03 September 2018

Quants' Hubris - part the fourth

The more things change, the more they stay the same. The perpetual mantra of the financial quant, horrid experience to the contrary.

And so back to the main question - can quants actually predict the future? Quants depend on the past, as manifest in their data, being the same as the future. For natural phenomena, that's true. The problem for quants in that space is knowing what God's Rules really are. Black plague is carried by rat fleas, not a punishment for impiety.
Because they did not understand the biology of the disease, many people believed that the Black Death was a kind of divine punishment - retribution for sins against God such as greed, blasphemy, heresy, fornication and worldliness.

But, in time, a scientific explanation emerged:
The most authoritative account at the time came from the medical faculty in Paris in a report to the king of France that blamed the heavens, in the form of a conjunction of three planets in 1345 that caused a "great pestilence in the air". This report became the first and most widely circulated of a series of plague tracts that sought to give advice to sufferers. That the plague was caused by bad air became the most widely accepted theory.
[the wiki]

Well, may be not so much science. Or, as Mellencamp has sung, "people believe what they want to believe when it makes no sense at all."

We saw just this happen when the quants enabled the Great Recession; believing that house prices could rise, everywhere, like a rocket forever. After all, the data proved it. What the data didn't prove was why so many wonky mortgages could be made. The answer to that question was simple, if not widely expressed: the Powers That Be had changed the rules for making a mortgage. The old data was under the old rules. Not the new mortgages. Oops.
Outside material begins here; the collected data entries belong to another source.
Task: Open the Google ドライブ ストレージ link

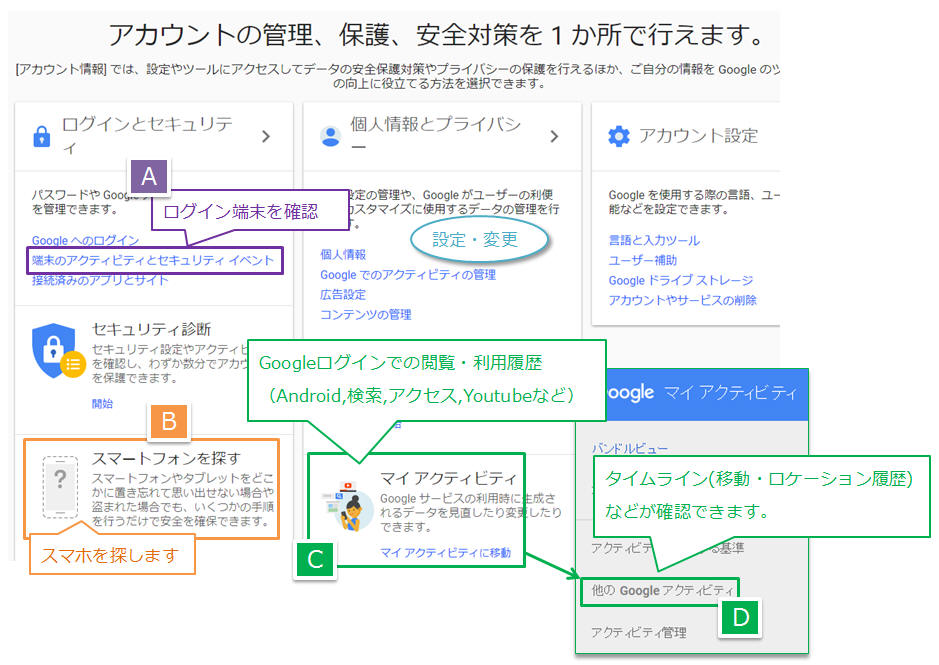Action: (x=681, y=281)
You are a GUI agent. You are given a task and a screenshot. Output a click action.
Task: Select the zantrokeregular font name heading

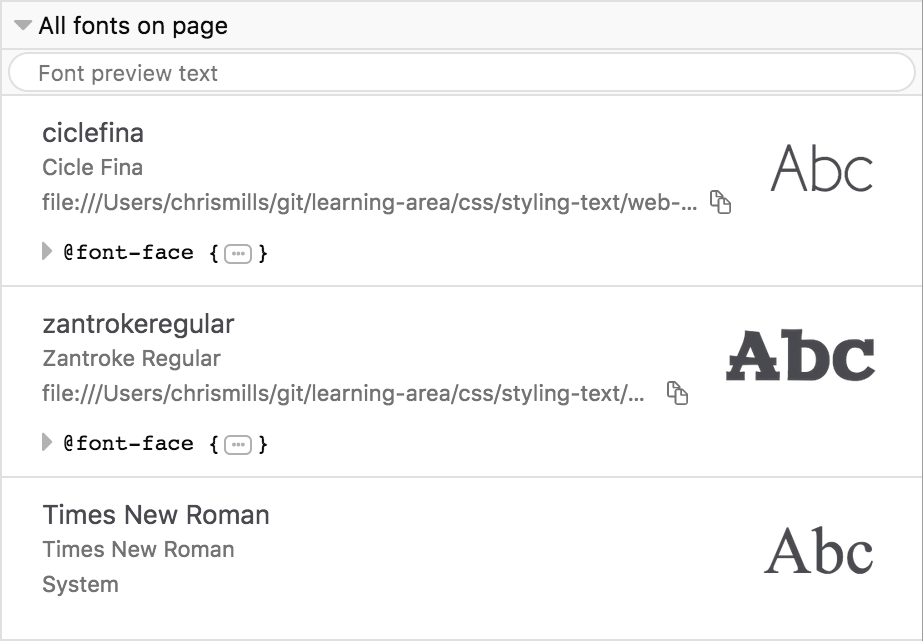[x=138, y=324]
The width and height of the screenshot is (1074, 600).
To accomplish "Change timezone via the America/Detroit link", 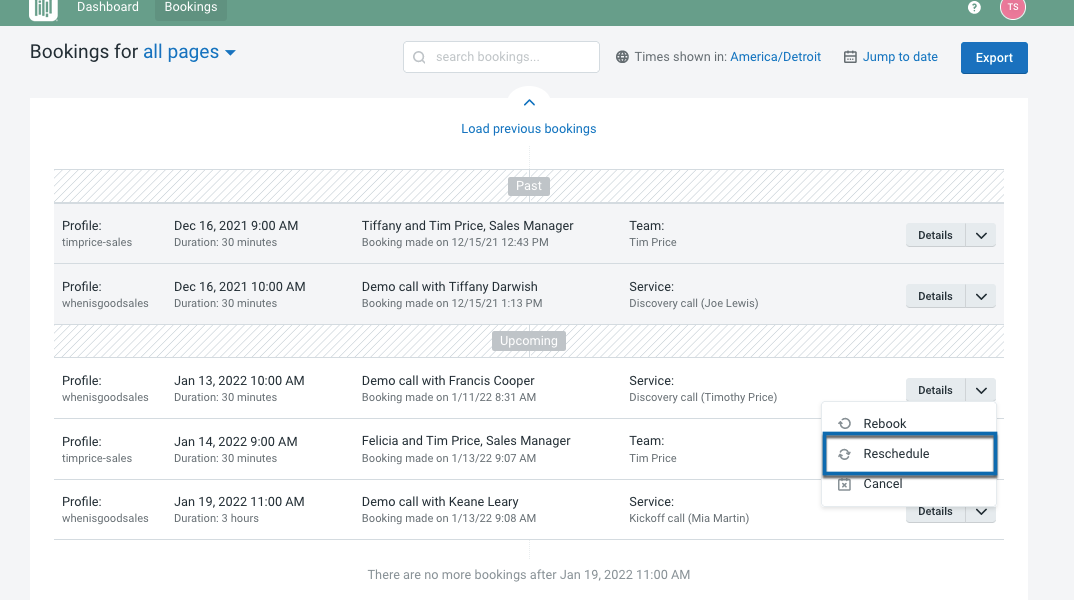I will (x=776, y=56).
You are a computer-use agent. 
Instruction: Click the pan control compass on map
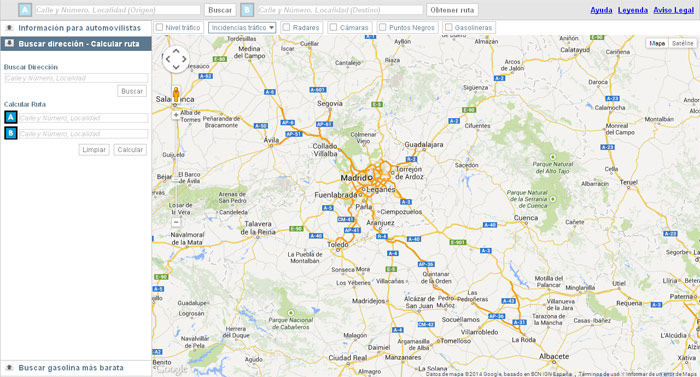tap(176, 59)
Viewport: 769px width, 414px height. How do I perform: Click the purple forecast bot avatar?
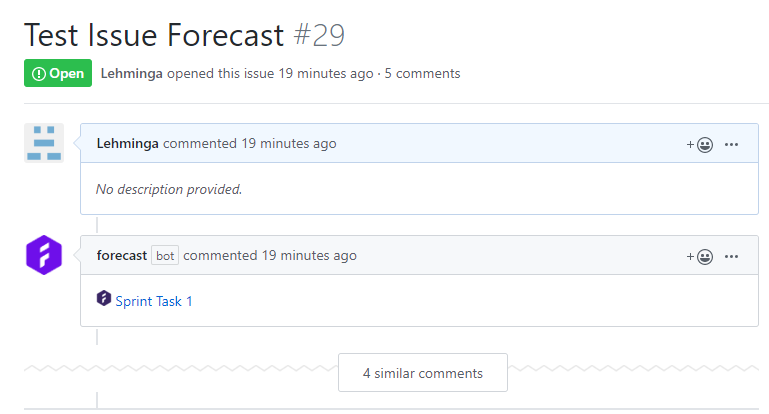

Recent reporting brings us another example of data lagging reality. And, perhaps, just as unpleasant results. You should read it up, if you only follow Fox News. It's worth noting that fracking is nothing really new. Tertiary extraction, which has been used for decades, works by the same principle: force out trapped oil with high pressure fluid. What's new, to me, in this article is this:
A key reason for the terrible financial results is that fracked oil wells show a steep decline rate: The amount of oil they produce in the second year is drastically smaller than the amount produced in the first year. According to an economist at the Kansas City Federal Reserve, production in the average well in the Bakken — a key area for fracking shale in North Dakota — declines 69 percent in its first year and more than 85 percent in its first three years.

IOW, fracked oil is not sustainable, either in terms of output or financially. Which leads to the second question: if these well go dry as fast as a high school lineman sucking up a milkshake, how is output sustained? A good question, it seems to me.
Because the industry has such a voracious need for capital, and capital costs money, fracking could not have taken off so dramatically were it not for record low interest rates after the 2008 financial crisis. In other words, the Federal Reserve is responsible for the fracking boom.

The problem with QE, not so much TARP, was that it didn't make any requirement for sensible use of the capital. So, sense went out the window. The article ends thus
But rhetoric doesn't produce profits, and most things that are economically unsustainable, from money-losing dot-coms to subprime mortgages, eventually come to a bitter end.

Another voice in the choir of quant hubris and the asymptote of progress. If welfare queens had been given the moolah, and went out and bought crack and Cadillacs, ya think the billionaire donor class might have yelled and screamed? Ya think?